Setting/Place working drawings


Playing with characters and colours

Mae in her little outfit

Playing with colours

Final city colours

Working on roughs

Rainy courtyard final illustration
-developed from rough

Cover idea

Final cover


Could you describe your creative process for us? As an author/illustrator do you write the text first? Or do the words and pictures come together in an organic way?

When I think of an idea for a story it is always takes the form of an image first. The words develop in an organic way as I think about how the story will be told. All I had in the beginning for Florette was a tiny scribble of a shop window and a terrarium. 
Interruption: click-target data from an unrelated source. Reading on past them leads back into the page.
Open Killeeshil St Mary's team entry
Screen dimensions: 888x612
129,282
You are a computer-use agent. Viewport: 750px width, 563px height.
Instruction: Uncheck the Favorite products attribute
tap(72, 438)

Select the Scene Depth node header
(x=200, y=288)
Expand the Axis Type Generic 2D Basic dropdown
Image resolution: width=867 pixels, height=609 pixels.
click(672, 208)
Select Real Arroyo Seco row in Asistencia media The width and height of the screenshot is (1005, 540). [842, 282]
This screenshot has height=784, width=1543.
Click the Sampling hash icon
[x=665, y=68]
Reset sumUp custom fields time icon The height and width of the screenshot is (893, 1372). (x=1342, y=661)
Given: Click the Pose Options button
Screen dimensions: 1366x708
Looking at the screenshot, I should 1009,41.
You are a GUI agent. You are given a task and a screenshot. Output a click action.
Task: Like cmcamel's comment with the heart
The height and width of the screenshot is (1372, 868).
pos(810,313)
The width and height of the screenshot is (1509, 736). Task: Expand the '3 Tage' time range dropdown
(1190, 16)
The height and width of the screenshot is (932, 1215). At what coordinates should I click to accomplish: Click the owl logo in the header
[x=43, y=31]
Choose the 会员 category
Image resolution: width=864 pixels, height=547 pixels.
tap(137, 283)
What illustrative techniques/media did you use in Florette? 

The illustrative techniques I used in Florette was watercolour, ink, pencil and collage. The illustrations were layered together to create the final artwork. 


How long did it take you to create Florette?

Illustrating the story took approximately one year. A bit longer if you include pulling the words into shape!


Did you have a childhood love of reading, drawing and creativity?

My childhood was all about reading, drawing and making things! My mum was a librarian during my early childhood so I spent many happy hours at the library pouring over books. I drew constantly and loved making things for my doll’s house. I believed in fairies and created tiny homes for them in the garden. Illustrating children’s books is a joyful way of playing in that world that I love.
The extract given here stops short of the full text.